Summaries of the content in this section.
The six days of Creation
For many, the biblical creation account is a stumbling block. Cosmologists dismiss it as myth because it bears no resemblance to their own story. Creationists accept it but struggle to relate it to what is known about the world. Others look for the middle road, claiming that the order of events comes close enough to what science says, or that the account is about the ‘why’ rather than the ‘how’. The problem with ‘guided evolution’ attempts at reconciliation is that both the biblical account and scientific knowledge require that creation took place in the beginning, not continuously through time. Evolution is not creation; it is a capacity built into the creation. This article takes a fresh look at what the text says and suggests that taking it at face value does not require rejecting what we know about the past from astronomy and geology.
The antediluvian world
The world that existed before the flood-cataclysm – placed in geological time immediately before the Archaean – no longer exists, so we have no direct evidence of what it was like. Although many ancient traditions refer to it, the book of Genesis, our main source of information, describes a world significantly different from the one we know today. There were no surface oceans. The water supplying its rivers and lakes came from a subterranean body of water called the ‘deep’. Recent research shows that a substantial remnant of that ocean, as much as what now lies at the surface, still exists. The land, likewise, had a different geography (though certain place names were carried over to the new world) and the interior of the planet was hot only by reason of its pressure. Over time its temperature rose, leading to eruptions of magma and deposits of metals such as gold, iron and copper. The same processes that resurfaced the Earth also resurfaced the Moon and the other terrestrial planets.
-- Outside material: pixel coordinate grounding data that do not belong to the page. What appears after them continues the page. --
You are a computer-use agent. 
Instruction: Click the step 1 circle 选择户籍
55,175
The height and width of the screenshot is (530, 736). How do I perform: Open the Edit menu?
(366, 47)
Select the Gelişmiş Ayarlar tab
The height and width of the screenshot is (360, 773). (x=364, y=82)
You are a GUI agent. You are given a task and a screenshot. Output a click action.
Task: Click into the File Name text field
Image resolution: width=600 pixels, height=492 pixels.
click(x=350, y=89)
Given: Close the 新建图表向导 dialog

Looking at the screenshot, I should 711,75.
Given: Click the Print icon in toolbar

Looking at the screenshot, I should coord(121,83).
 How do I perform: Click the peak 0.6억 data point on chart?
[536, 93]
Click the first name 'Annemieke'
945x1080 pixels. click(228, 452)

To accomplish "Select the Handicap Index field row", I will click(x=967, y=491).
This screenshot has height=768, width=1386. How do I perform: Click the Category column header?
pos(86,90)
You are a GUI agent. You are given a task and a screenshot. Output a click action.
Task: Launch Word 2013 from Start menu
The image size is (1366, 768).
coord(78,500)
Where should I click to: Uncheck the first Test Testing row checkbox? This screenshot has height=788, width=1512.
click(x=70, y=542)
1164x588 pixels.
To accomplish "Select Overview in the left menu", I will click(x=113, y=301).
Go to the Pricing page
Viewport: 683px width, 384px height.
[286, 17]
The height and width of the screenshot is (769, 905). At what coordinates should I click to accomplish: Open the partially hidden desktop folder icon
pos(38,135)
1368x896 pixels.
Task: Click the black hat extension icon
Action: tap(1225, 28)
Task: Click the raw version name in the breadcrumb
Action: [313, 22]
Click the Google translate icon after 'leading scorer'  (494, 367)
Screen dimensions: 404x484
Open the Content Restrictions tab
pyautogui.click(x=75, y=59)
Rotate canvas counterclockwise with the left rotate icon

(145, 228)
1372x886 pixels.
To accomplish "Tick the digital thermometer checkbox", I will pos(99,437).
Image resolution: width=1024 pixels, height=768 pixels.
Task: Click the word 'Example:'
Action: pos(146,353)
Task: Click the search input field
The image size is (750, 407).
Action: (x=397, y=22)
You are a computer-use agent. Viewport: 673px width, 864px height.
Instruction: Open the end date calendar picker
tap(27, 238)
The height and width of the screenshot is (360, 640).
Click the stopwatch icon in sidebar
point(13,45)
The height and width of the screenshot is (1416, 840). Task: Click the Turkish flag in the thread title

Antediluvian fauna and flora
Plants and animals existed on Earth from the beginning. After the cataclysm, however, plants and animals had to start again; they had to adapt to a world that was initially barren, unstable, and ever changing. We can trace the latter part of their history, where we find them multiplying in number of species and becoming more specialised until they attain the forms seen today. Animals such as the sheep and raven, plants such as the vine and olive, evolved from forms that were nothing like their ultimate descendants. So: is the mention of such species in the antediluvian world anachronistic?